- Request -
Rewrite the lines below with "dropdown" swapped for "drop-down" and nothing else changed. Leave out the pictures.

- Material shown -

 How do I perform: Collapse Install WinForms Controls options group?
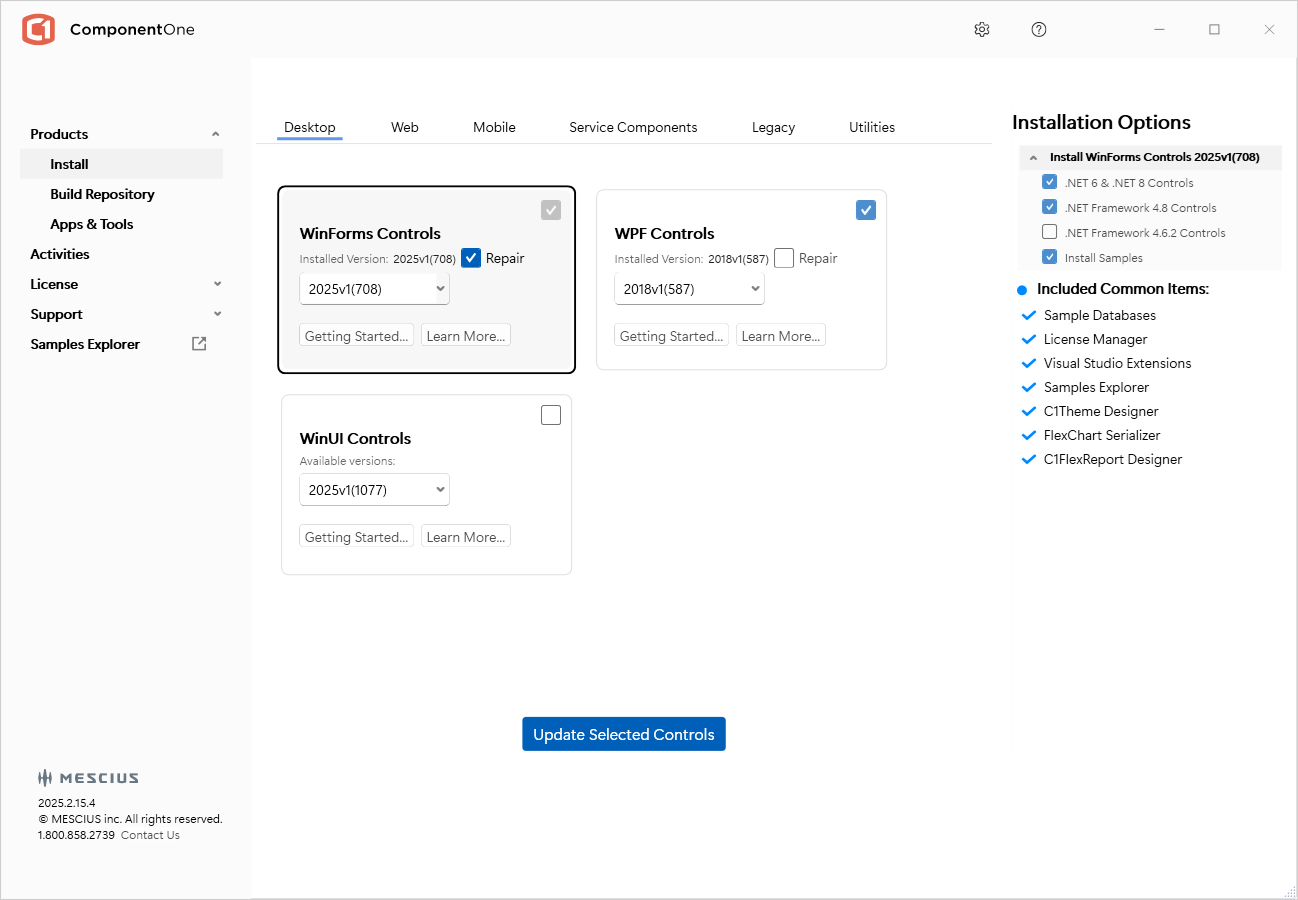(1033, 158)
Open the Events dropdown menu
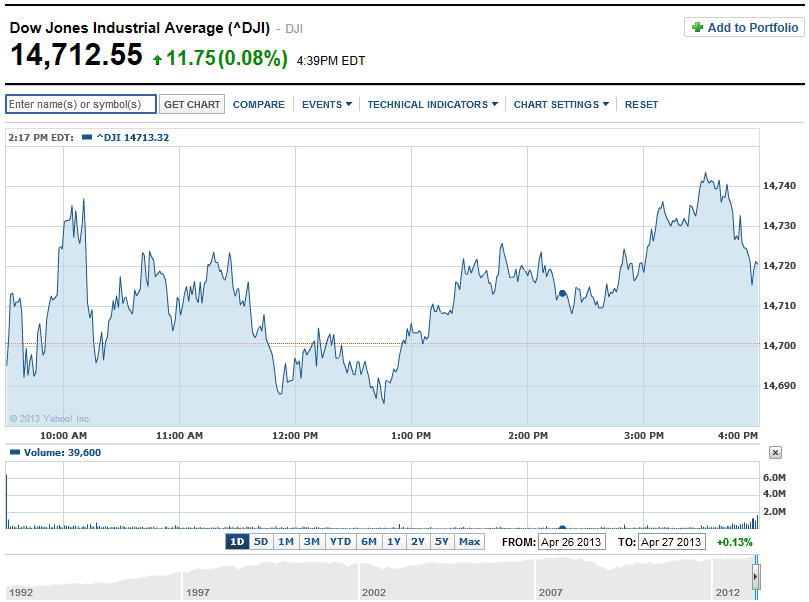 [x=326, y=104]
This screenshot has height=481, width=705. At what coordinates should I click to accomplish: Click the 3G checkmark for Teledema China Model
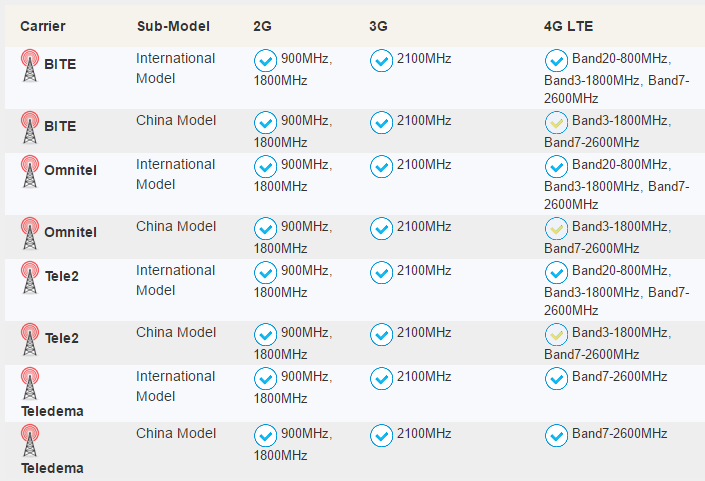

- Exercise solution -
 How do I perform: Collapse Install WinForms Controls options group?
(1033, 158)
Open the Events drop-down menu
 [x=326, y=104]
This screenshot has height=481, width=705. At what coordinates should I click to accomplish: Click the 3G checkmark for Teledema China Model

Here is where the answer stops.